▶ _Challenge_
Print every one of the rows below word for word, leaving the pictures out.

▶ _Records for this task_
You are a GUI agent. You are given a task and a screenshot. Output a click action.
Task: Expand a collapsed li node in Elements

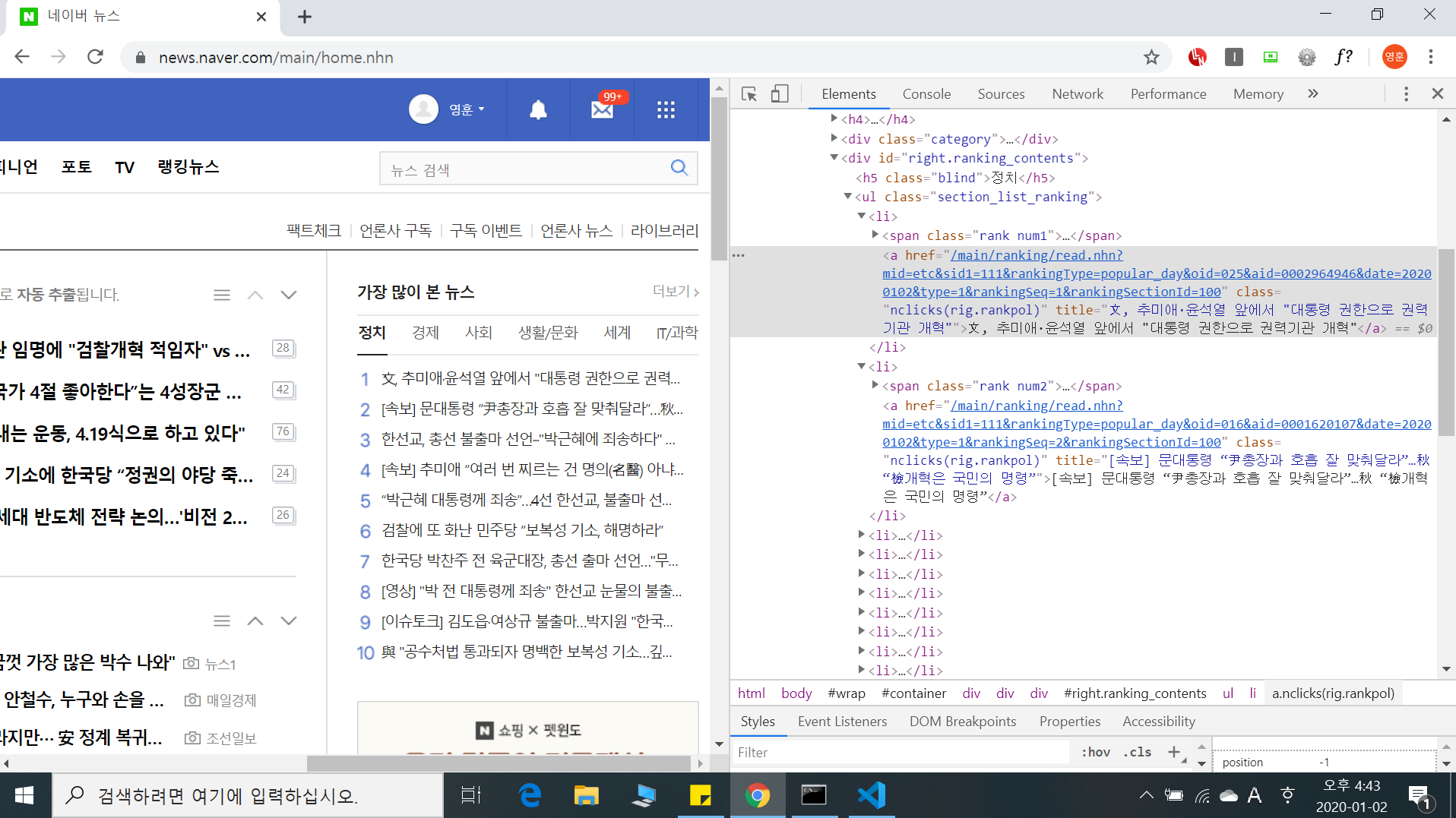[x=859, y=535]
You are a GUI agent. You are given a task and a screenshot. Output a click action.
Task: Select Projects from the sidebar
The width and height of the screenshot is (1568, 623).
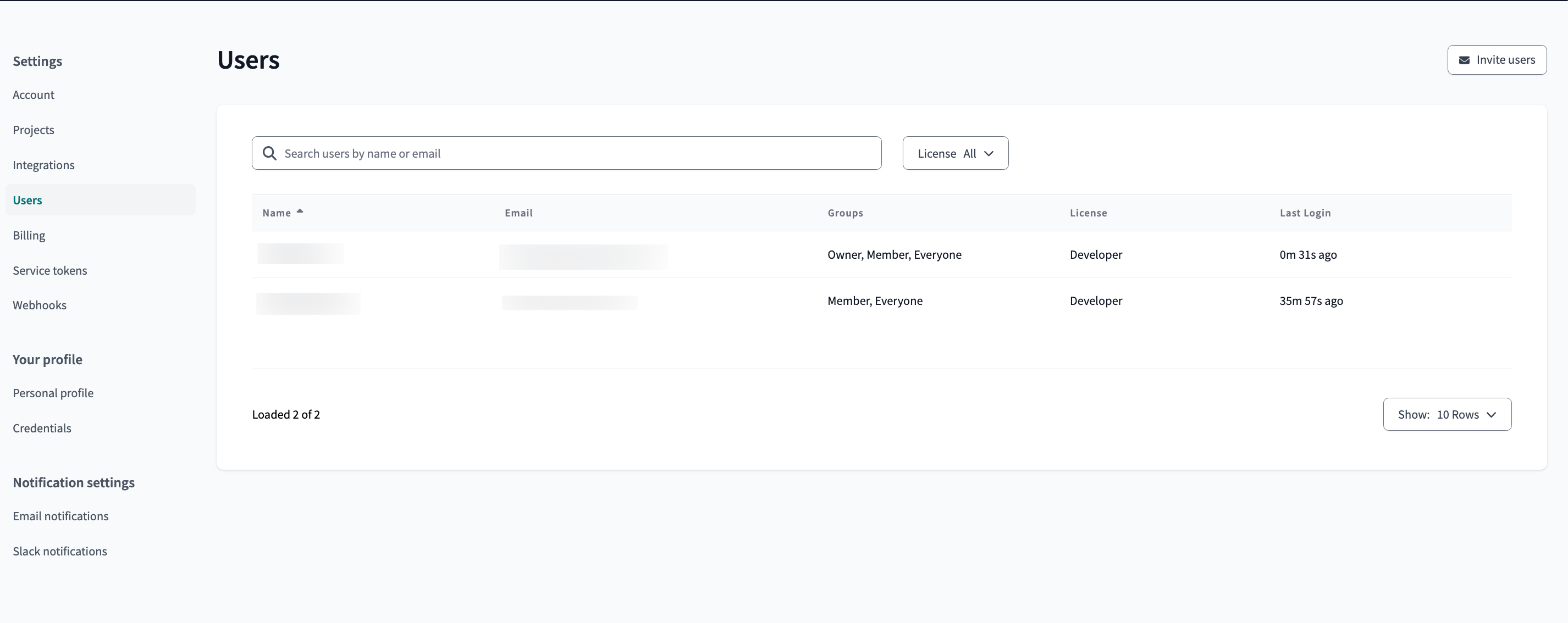[34, 130]
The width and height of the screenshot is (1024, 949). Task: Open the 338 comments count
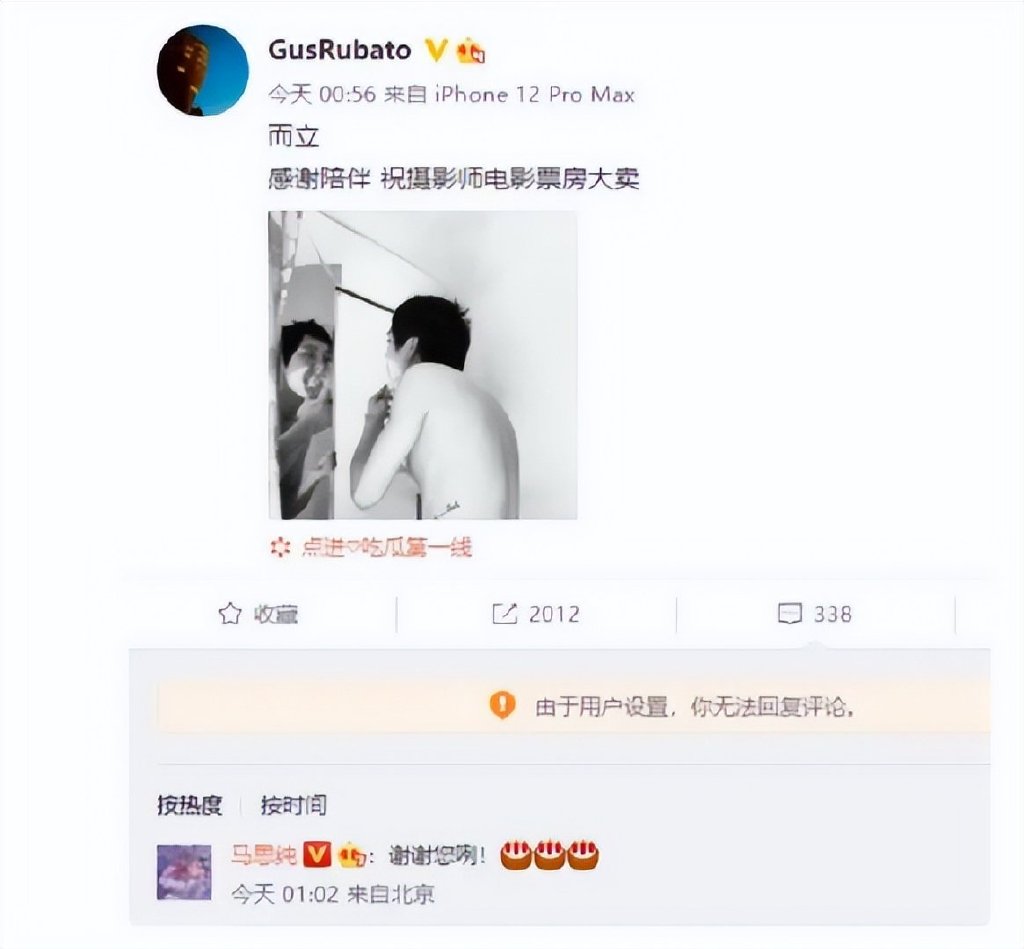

▶ _Task solution_
You are a GUI agent. You are given a task and a screenshot. Output a click action.
Task: Expand a collapsed li node in Elements

[x=859, y=535]
You are a GUI agent. You are given a task and a screenshot. Output a click action.
Task: Select Projects from the sidebar
The width and height of the screenshot is (1568, 623).
[34, 130]
The width and height of the screenshot is (1024, 949). Task: Open the 338 comments count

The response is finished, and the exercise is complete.